I’ve had problems trying to import Zbrush AUVtiled .obj into Maya 4.5, so be sure that you test out the UV layout before you get started with displacements etc.
I attribute the problem to the fact that AUVtiles have a very large UV vertex count, and Maya crashed often during import of large polygon count models. I did a tutorial, now obsolete, that fixed this problem for me. It’s actually quite similar to GUVtiles, although not as nice as GUVtiles. You can see it :here:
AUVtiles do work quite well in Maya though. The problems I ran into were on models that had a lot of polygons, like 200,000+ polygons or more. I actually successfully imported a 900,000 polygon model into Zbrush 1.55, but when I assigned AUVtiles too it it no longer would import into Maya. If you look on my site you can see an Ent that I made in Zbrush. The texture, displacement, and other maps, all AUVtiles, works quite well. In fact, I even used a layered shader to apply a different texture map on the Ent, the moss. I was impressed with the results, and I am sure others will be too once they find out the ease of AUVtiles.
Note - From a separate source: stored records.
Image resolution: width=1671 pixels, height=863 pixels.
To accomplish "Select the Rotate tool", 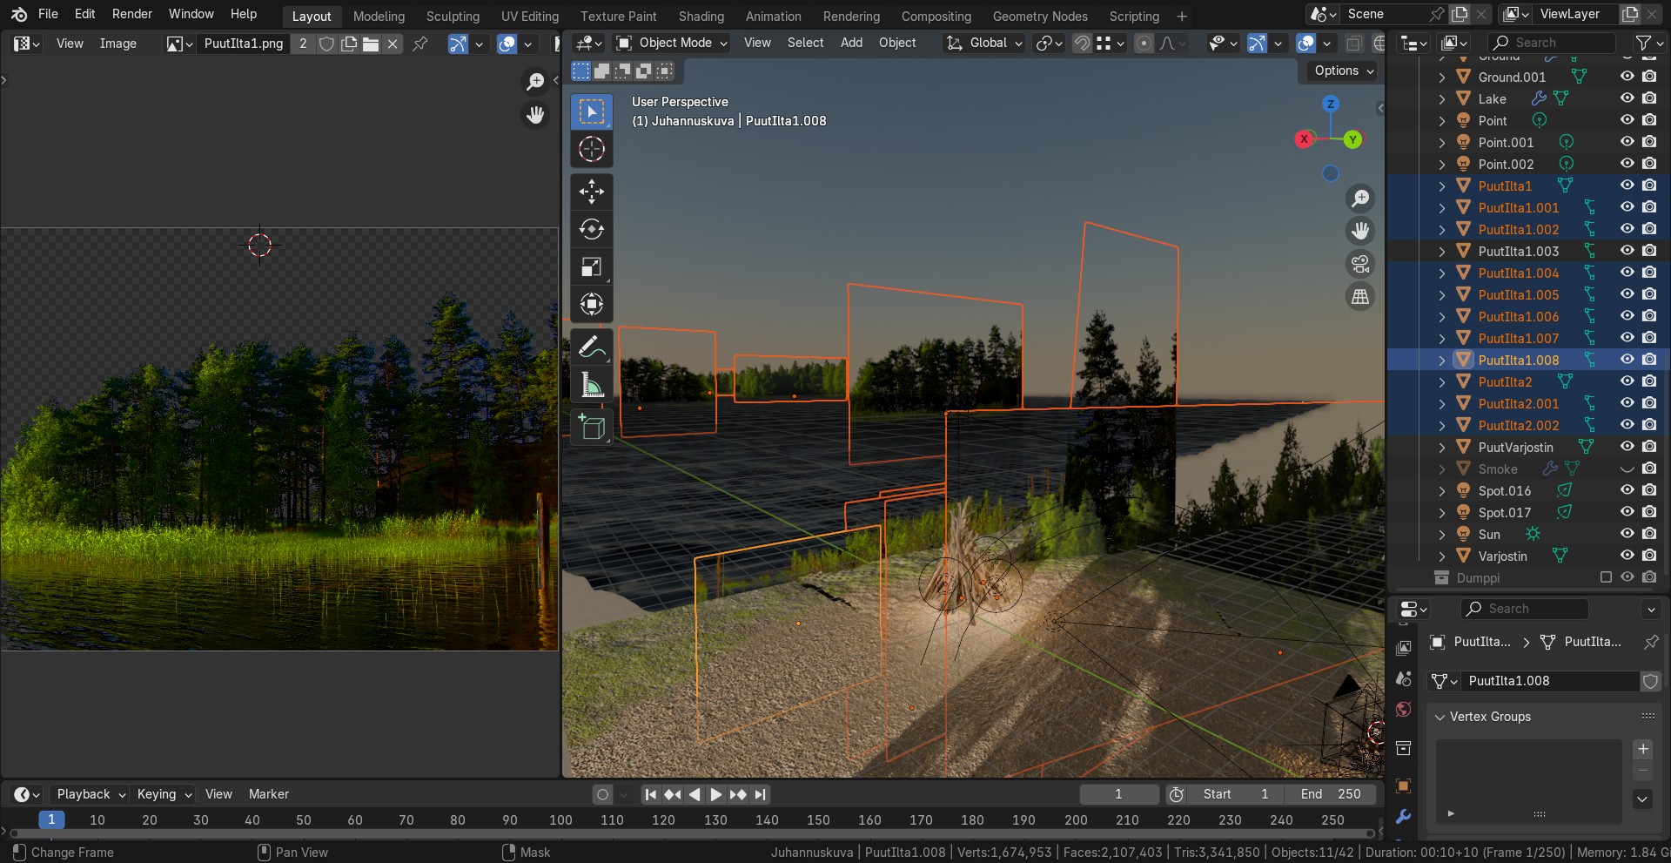I will tap(592, 229).
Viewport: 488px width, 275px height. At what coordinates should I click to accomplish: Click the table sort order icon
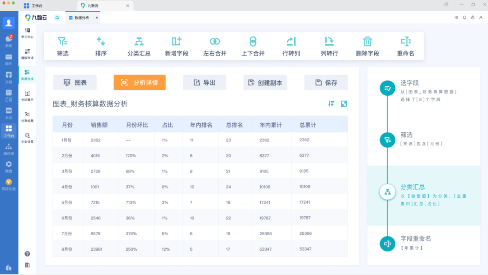point(332,104)
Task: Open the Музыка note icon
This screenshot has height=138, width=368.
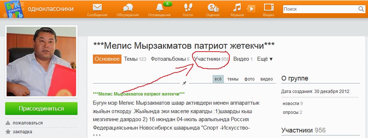Action: coord(237,8)
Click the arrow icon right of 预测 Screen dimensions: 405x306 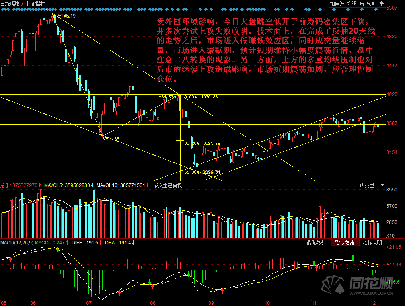coord(382,4)
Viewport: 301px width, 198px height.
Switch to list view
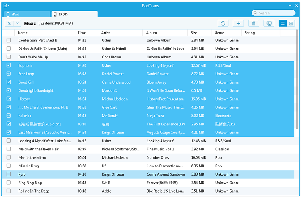283,23
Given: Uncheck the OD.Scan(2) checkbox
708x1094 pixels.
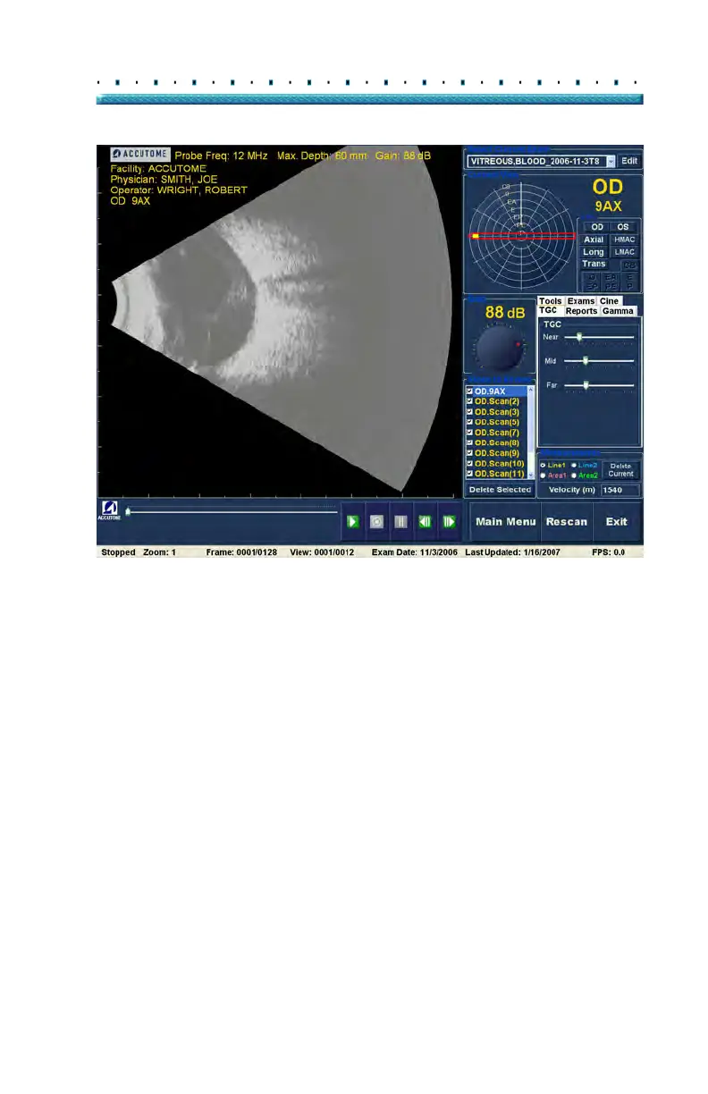Looking at the screenshot, I should (x=470, y=401).
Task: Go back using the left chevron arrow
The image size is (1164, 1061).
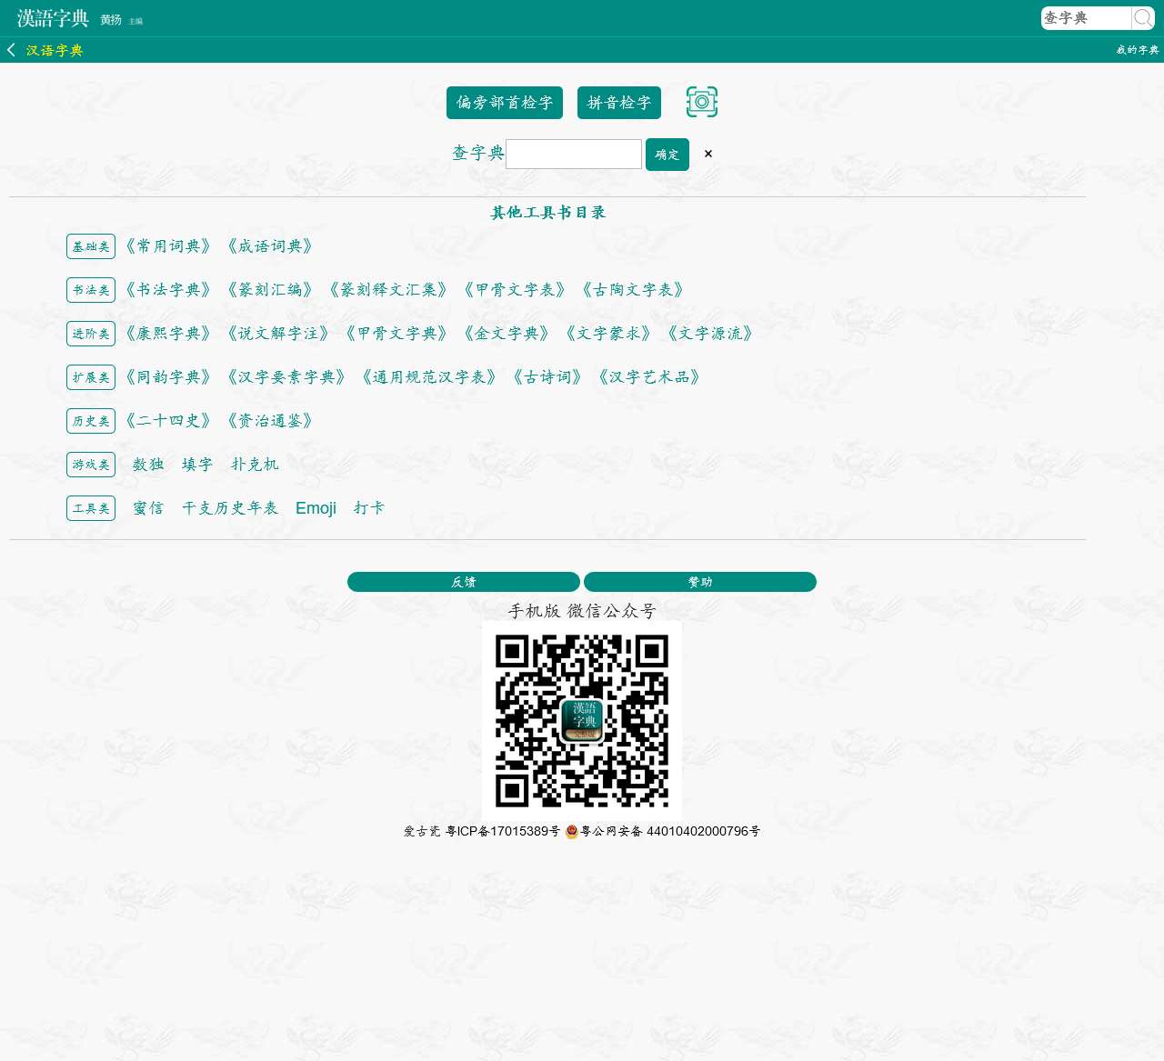Action: pyautogui.click(x=11, y=50)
My only advice is to check the model in Maya before you go into detailing the model in Z2.
PS: I don’t know how this would work, but it might be worth the experiment. You can have multiple UV sets on your model within Maya, so it might be possible to use Z2’s GUVtile map for a displacement map, and a custom map for the texture. I’ll have to do some more research on it, but I believe that might work as well.